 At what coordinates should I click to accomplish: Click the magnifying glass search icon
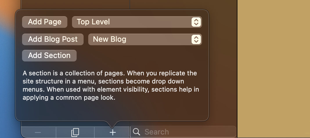[136, 132]
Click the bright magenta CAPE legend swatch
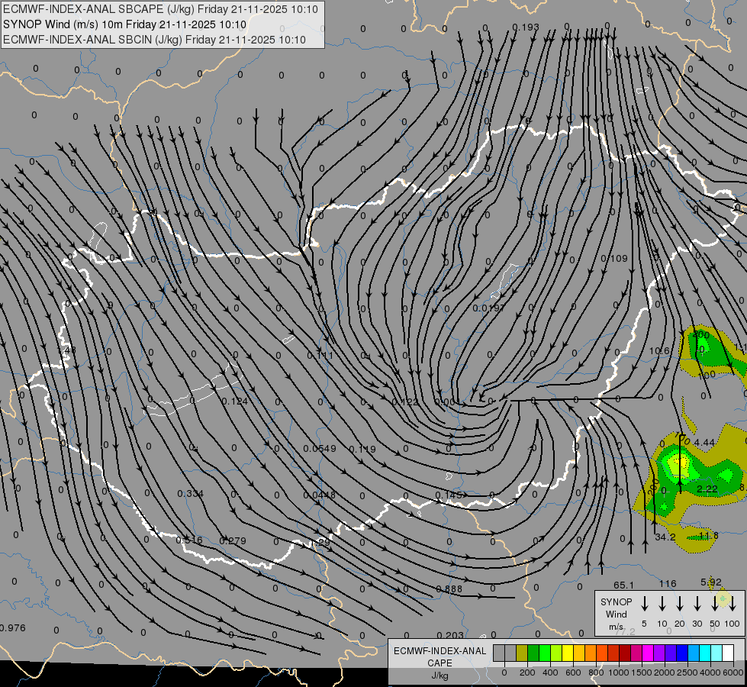 (648, 653)
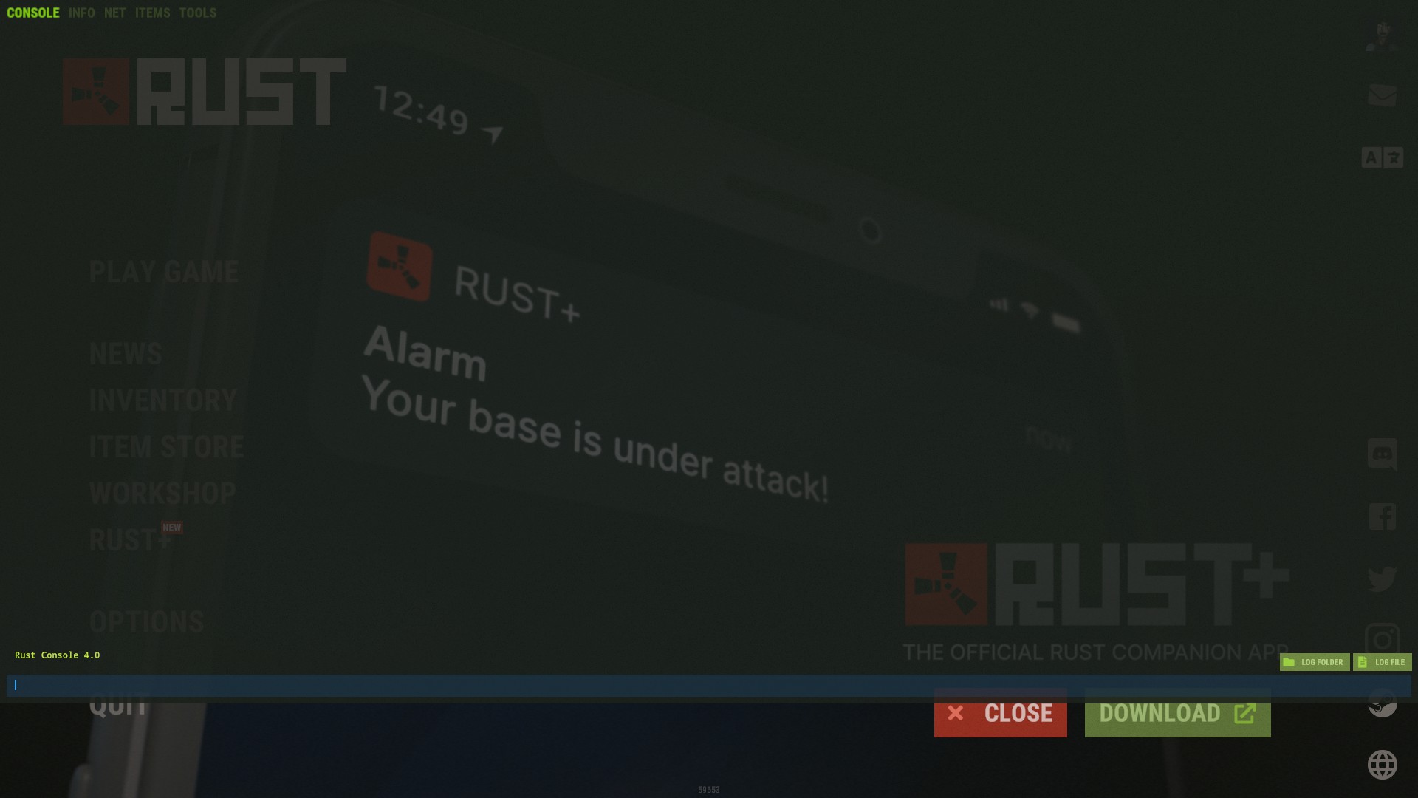
Task: Open OPTIONS from main menu
Action: coord(146,621)
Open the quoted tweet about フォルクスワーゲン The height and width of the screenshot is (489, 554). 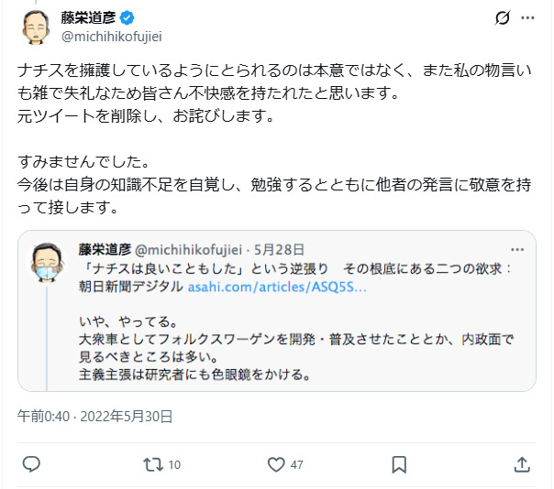click(295, 348)
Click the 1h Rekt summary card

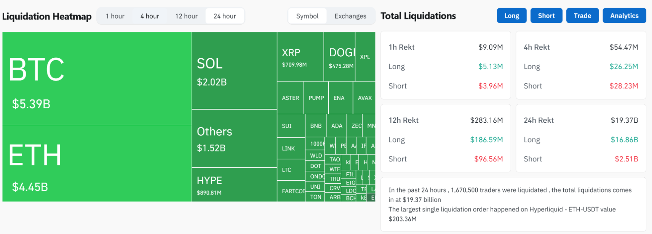446,65
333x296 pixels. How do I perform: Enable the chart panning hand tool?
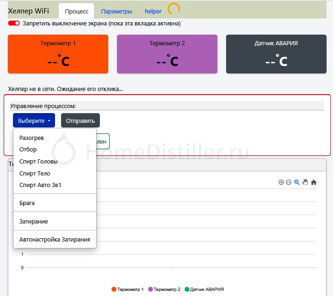[x=305, y=182]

——————

-- Problem to solve --
Skipping any pictures, copy the line that holds "Click the 1h Rekt summary card" and each line after it through the last line of the records, unchanged, and no other lines.

-- Exercise output --
Click the 1h Rekt summary card

446,65
333x296 pixels. How do I perform: Enable the chart panning hand tool?
[x=305, y=182]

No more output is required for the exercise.